(Stored entries)
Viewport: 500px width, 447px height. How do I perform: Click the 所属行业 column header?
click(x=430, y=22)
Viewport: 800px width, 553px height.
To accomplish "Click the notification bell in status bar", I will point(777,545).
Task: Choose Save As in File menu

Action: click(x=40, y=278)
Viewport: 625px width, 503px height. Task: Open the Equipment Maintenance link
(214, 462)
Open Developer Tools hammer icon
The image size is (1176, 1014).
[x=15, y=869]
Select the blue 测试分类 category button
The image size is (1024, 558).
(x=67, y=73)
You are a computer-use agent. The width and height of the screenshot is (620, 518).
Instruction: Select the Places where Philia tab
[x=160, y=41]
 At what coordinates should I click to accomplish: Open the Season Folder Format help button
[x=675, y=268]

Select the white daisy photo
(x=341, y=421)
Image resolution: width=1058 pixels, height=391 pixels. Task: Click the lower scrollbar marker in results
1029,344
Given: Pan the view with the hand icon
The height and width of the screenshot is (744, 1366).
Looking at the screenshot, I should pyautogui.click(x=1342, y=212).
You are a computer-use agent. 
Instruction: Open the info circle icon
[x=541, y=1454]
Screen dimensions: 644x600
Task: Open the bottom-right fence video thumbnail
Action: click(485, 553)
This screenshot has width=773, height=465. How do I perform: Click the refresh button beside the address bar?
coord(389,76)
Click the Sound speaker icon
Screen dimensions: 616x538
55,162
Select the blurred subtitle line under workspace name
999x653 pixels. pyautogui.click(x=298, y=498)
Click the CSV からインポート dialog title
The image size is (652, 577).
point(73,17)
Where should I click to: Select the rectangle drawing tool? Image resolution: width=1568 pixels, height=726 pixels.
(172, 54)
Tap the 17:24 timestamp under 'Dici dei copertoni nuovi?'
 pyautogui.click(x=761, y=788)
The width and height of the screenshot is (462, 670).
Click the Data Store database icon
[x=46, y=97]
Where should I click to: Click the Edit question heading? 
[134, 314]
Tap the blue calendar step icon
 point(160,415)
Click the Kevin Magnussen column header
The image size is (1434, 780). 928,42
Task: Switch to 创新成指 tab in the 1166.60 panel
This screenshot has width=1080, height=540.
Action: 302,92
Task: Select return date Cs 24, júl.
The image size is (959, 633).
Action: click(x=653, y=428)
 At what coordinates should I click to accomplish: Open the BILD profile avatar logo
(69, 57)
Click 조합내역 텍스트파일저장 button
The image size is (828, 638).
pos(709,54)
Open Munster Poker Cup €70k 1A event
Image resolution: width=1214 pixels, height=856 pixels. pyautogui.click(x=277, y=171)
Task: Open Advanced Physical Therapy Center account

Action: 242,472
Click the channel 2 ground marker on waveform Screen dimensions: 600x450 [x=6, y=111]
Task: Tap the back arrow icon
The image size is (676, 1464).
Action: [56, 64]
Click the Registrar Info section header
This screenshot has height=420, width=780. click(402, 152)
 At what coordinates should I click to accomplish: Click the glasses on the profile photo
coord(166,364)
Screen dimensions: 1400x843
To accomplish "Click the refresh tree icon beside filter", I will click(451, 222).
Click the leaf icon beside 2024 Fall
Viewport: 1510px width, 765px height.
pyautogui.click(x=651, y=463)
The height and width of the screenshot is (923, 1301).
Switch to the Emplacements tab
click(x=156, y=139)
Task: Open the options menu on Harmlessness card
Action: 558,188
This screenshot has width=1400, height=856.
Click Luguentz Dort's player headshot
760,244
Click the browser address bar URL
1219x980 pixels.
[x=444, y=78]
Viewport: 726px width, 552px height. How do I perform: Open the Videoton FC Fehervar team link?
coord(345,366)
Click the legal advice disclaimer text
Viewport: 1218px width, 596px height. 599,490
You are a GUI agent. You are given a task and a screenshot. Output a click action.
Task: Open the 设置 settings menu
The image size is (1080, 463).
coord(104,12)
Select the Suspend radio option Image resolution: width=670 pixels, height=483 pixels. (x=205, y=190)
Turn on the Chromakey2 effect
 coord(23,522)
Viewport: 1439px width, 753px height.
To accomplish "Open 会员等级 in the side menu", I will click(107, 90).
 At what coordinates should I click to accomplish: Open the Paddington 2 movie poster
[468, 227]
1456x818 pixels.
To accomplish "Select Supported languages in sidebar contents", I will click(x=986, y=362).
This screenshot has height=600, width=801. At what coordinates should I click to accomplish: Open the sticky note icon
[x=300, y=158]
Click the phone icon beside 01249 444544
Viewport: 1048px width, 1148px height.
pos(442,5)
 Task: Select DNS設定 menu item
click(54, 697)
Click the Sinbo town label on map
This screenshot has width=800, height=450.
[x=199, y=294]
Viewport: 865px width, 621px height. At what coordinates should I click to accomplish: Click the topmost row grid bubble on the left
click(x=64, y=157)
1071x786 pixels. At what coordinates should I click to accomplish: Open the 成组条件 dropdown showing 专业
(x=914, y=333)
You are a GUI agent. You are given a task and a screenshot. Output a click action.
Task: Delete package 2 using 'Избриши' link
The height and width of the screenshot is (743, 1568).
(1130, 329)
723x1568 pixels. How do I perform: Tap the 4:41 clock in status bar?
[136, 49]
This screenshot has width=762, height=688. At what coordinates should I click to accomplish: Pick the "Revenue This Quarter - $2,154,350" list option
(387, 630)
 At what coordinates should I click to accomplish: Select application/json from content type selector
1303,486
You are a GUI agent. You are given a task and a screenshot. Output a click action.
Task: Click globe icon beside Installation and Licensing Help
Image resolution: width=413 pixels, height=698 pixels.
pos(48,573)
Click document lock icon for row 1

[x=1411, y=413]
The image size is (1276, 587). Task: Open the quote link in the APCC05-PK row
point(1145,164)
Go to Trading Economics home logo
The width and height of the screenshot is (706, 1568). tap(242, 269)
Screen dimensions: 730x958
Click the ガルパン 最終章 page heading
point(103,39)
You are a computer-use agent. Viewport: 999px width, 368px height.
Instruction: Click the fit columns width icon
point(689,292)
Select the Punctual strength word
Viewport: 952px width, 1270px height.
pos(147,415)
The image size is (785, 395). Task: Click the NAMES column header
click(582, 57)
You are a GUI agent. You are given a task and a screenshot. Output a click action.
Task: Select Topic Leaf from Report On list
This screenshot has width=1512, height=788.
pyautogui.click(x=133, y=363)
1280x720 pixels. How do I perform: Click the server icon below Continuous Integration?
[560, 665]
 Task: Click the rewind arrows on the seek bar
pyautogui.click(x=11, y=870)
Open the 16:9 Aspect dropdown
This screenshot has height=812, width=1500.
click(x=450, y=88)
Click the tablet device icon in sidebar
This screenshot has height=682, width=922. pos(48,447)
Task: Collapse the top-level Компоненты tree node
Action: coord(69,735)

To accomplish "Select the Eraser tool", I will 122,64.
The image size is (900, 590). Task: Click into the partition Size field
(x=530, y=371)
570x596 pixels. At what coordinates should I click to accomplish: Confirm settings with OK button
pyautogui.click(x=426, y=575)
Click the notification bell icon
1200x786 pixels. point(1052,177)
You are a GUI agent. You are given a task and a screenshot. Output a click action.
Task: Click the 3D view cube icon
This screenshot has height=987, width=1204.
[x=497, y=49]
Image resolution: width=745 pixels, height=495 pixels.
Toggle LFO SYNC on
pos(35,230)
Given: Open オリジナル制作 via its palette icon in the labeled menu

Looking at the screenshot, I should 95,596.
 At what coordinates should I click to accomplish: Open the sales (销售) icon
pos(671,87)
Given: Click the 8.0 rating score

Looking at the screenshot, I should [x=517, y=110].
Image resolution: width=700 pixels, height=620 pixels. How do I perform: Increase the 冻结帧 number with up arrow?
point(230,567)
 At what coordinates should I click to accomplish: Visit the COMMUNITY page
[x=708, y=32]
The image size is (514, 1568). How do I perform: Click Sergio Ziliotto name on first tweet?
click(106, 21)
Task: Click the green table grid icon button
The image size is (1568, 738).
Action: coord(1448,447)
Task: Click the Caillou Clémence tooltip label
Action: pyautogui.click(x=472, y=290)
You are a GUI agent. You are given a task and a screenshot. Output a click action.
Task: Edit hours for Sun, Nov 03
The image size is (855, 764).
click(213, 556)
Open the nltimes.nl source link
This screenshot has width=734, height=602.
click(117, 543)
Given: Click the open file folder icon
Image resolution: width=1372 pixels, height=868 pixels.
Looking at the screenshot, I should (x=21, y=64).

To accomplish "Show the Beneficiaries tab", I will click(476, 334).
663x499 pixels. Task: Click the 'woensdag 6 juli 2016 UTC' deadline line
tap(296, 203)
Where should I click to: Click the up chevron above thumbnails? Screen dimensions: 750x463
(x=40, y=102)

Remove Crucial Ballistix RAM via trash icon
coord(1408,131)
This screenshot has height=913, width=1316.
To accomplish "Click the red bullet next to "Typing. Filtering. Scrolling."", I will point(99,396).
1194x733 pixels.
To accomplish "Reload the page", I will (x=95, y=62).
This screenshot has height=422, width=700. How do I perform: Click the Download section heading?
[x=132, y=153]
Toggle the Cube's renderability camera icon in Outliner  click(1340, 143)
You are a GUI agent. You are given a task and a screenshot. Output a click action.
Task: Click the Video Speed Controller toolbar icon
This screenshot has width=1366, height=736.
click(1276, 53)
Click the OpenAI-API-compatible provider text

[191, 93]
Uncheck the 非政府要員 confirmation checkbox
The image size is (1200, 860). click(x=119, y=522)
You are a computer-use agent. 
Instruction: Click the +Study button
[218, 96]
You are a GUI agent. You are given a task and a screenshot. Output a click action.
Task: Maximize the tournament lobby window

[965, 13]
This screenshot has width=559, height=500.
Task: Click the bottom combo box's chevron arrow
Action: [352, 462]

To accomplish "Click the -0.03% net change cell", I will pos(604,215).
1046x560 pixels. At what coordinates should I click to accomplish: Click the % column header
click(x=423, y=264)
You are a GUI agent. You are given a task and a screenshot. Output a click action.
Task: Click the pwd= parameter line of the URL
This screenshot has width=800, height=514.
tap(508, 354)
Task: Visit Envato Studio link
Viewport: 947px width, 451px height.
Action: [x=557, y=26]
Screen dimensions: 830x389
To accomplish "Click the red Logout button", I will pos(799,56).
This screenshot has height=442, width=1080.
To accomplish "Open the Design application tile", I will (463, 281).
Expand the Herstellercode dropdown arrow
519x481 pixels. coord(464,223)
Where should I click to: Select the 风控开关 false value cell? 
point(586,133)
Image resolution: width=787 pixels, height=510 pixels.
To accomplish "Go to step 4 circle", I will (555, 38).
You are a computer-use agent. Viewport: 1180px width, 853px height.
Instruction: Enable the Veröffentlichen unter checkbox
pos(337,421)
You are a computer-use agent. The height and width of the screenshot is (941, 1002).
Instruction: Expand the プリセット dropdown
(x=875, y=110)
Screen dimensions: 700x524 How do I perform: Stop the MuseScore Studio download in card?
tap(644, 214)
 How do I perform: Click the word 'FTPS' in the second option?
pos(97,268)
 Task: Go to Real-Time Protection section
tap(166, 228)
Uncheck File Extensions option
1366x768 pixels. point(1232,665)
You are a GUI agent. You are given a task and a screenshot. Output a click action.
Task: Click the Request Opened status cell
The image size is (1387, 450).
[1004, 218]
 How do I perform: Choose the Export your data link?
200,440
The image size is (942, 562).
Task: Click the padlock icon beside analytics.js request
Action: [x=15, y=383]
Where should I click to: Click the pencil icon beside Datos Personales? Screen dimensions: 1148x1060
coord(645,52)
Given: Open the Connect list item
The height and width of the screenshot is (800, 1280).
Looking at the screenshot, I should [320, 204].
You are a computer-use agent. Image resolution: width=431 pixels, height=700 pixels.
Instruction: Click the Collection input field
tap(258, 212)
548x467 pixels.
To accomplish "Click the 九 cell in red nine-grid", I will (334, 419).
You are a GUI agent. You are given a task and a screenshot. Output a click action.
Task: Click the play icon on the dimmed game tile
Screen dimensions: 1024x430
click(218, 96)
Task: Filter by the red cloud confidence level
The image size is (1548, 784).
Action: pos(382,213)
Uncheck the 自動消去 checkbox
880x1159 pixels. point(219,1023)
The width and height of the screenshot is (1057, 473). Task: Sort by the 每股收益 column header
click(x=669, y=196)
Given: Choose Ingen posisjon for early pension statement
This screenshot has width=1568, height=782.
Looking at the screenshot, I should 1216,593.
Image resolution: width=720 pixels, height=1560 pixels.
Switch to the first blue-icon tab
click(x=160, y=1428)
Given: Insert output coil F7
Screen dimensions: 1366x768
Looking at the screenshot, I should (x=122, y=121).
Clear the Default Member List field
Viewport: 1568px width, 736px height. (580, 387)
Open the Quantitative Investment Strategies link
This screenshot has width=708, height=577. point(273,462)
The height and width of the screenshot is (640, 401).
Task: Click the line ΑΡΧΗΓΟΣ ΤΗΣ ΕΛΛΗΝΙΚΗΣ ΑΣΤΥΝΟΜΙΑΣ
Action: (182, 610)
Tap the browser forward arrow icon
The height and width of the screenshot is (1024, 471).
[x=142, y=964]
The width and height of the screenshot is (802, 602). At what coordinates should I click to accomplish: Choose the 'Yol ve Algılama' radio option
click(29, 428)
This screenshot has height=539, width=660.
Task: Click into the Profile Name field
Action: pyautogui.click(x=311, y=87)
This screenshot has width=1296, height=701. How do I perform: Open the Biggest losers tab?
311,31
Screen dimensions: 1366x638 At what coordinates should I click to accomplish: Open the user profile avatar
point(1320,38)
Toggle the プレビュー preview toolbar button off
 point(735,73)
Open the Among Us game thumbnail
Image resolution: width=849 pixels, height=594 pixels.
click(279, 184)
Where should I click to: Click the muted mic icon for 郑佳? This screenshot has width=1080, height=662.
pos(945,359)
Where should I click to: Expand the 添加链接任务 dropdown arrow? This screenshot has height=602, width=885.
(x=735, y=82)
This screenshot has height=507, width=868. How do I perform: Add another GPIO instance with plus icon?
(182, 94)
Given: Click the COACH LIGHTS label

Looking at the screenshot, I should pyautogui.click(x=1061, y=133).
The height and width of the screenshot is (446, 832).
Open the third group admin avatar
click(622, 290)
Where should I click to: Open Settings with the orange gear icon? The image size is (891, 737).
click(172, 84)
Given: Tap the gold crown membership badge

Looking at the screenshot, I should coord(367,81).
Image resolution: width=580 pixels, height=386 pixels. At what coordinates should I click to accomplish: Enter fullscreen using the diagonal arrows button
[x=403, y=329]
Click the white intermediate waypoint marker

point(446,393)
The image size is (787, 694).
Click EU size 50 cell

BRIEF – From the line containing "Image resolution: width=580" to the final line of the data, repeat each line exactly. Include both ends.

WRITTEN SOLUTION –
Image resolution: width=580 pixels, height=386 pixels. At what coordinates should I click to accomplish: Enter fullscreen using the diagonal arrows button
[x=403, y=329]
Click the white intermediate waypoint marker

point(446,393)
The image size is (787, 694).
Click EU size 50 cell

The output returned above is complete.